*WORK ORDER*. Look below for the line containing "Task: Select Geographic view option". Write out that line and the rest through the last one, exactly as they appear, but without pictures.

*SOURCE MATERIAL*.
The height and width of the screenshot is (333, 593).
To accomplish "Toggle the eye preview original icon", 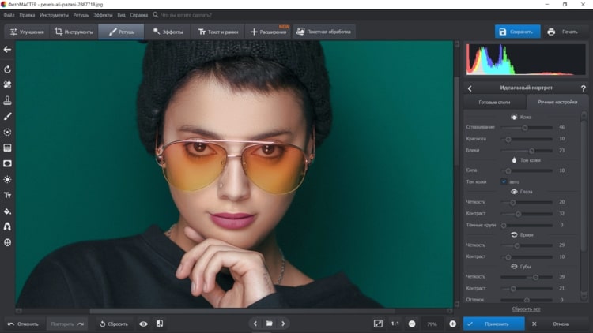I will (x=143, y=324).
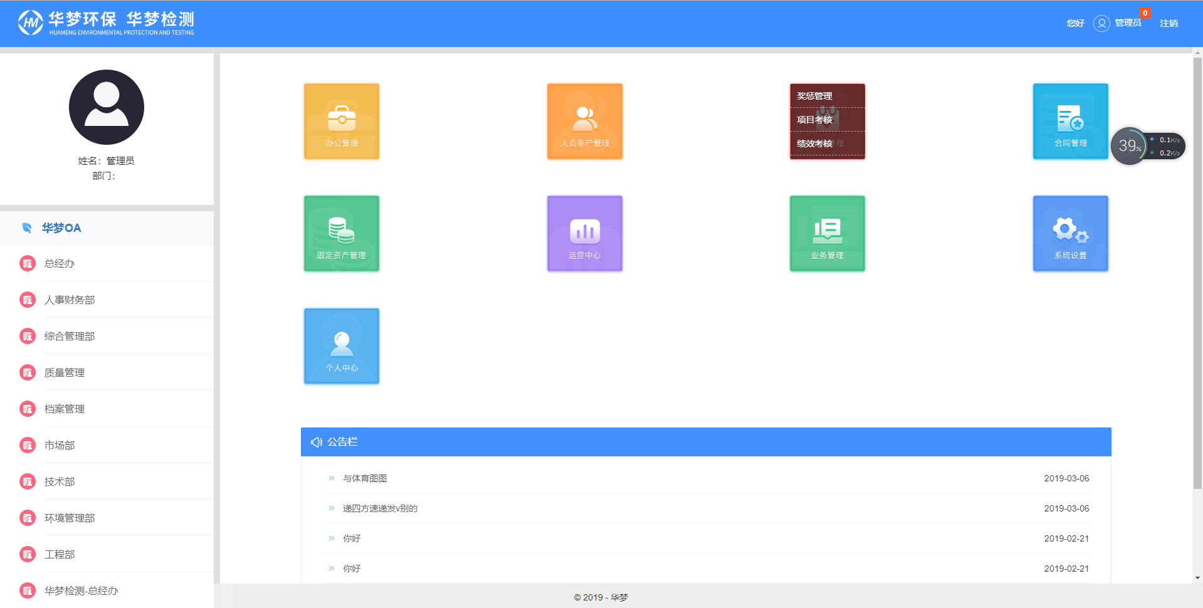Open the 运营中心 chart tile
Image resolution: width=1203 pixels, height=608 pixels.
click(x=584, y=233)
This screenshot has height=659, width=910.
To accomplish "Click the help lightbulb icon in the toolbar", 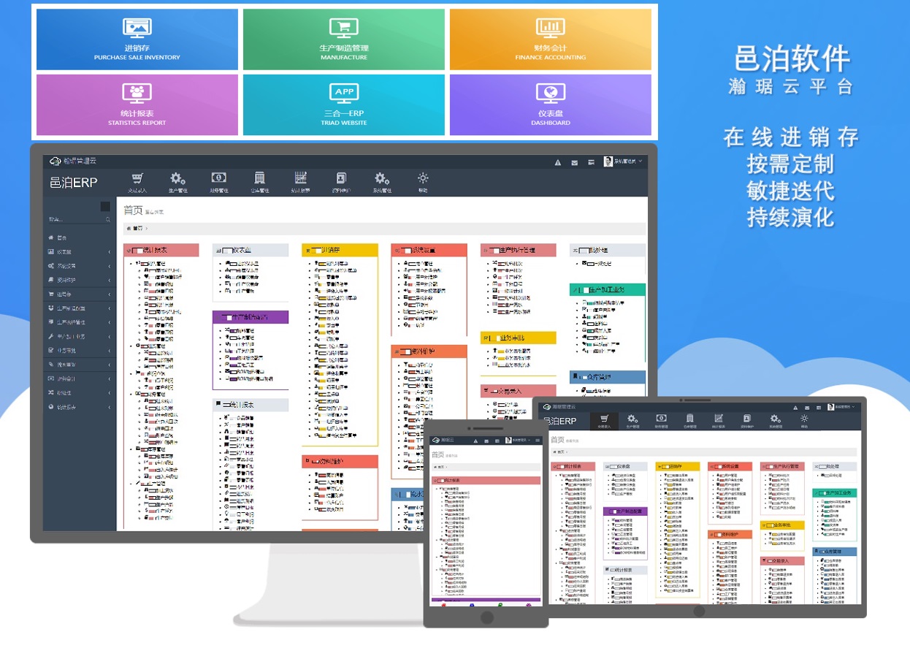I will [x=423, y=178].
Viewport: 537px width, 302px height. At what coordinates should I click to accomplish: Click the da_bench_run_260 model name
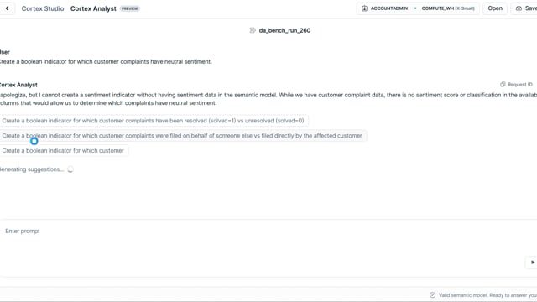(284, 30)
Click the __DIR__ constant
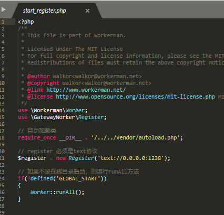Image resolution: width=224 pixels, height=215 pixels. tap(70, 138)
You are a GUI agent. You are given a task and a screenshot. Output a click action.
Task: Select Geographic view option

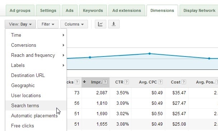point(36,85)
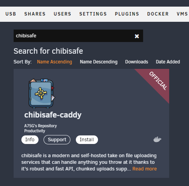The image size is (189, 186).
Task: Navigate to the VMS tab
Action: click(x=182, y=14)
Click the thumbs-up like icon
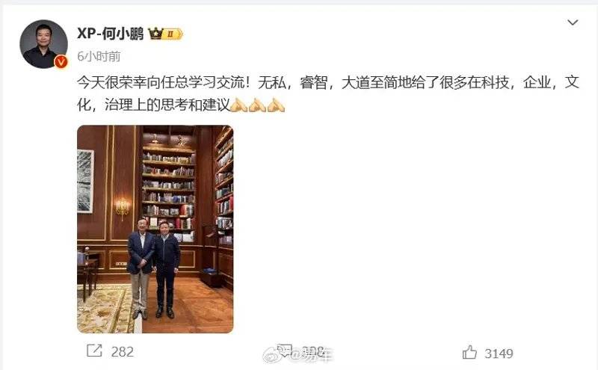Image resolution: width=598 pixels, height=370 pixels. pyautogui.click(x=469, y=353)
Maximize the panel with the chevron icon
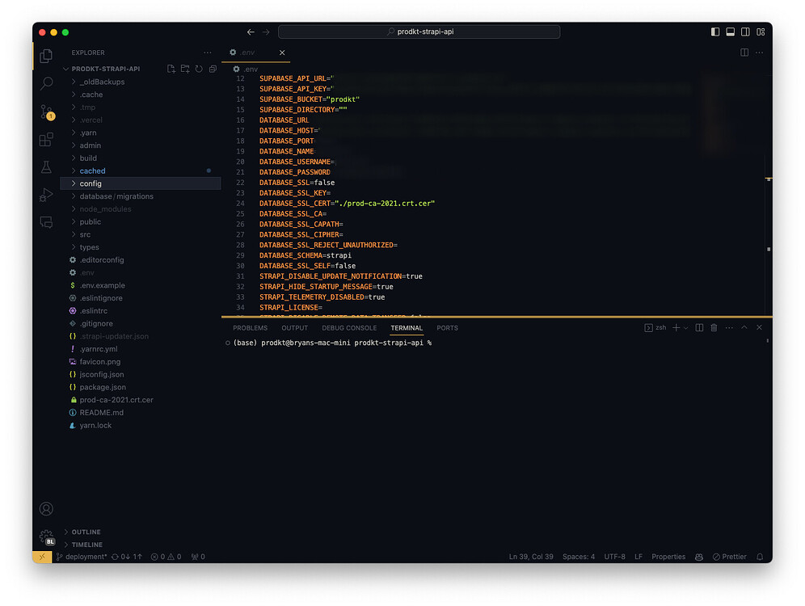The width and height of the screenshot is (805, 606). click(744, 327)
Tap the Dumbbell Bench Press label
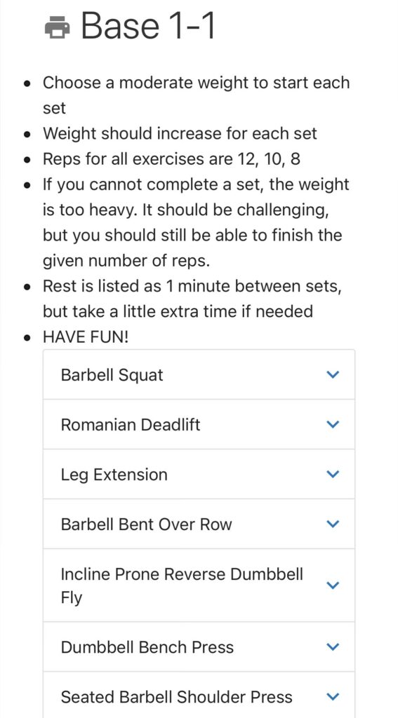 click(147, 647)
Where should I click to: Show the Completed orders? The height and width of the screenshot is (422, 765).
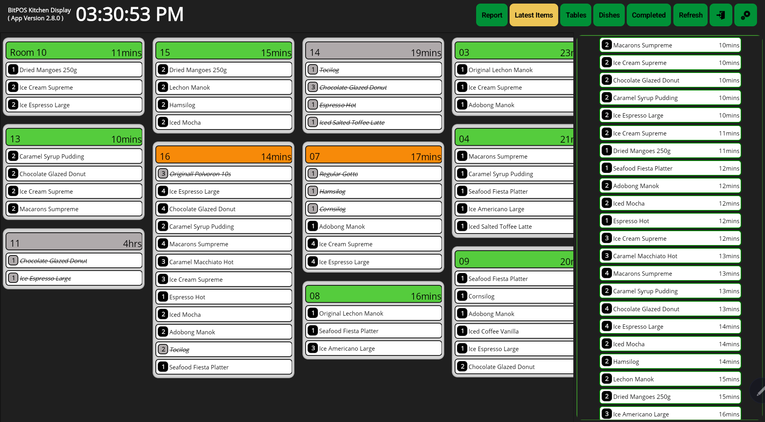(648, 15)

*RESPONSE TO THIS EXERCISE*.
Task: Select Geographic view option

point(36,85)
The image size is (189, 186).
Task: Navigate to the VMS tab
Action: click(x=182, y=14)
Click the thumbs-up like icon
Image resolution: width=598 pixels, height=370 pixels. pyautogui.click(x=469, y=353)
Maximize the panel with the chevron icon
The width and height of the screenshot is (805, 606). click(744, 327)
Tap the Dumbbell Bench Press label
 click(147, 647)
Where should I click to: Show the Completed orders? The height and width of the screenshot is (422, 765).
(648, 15)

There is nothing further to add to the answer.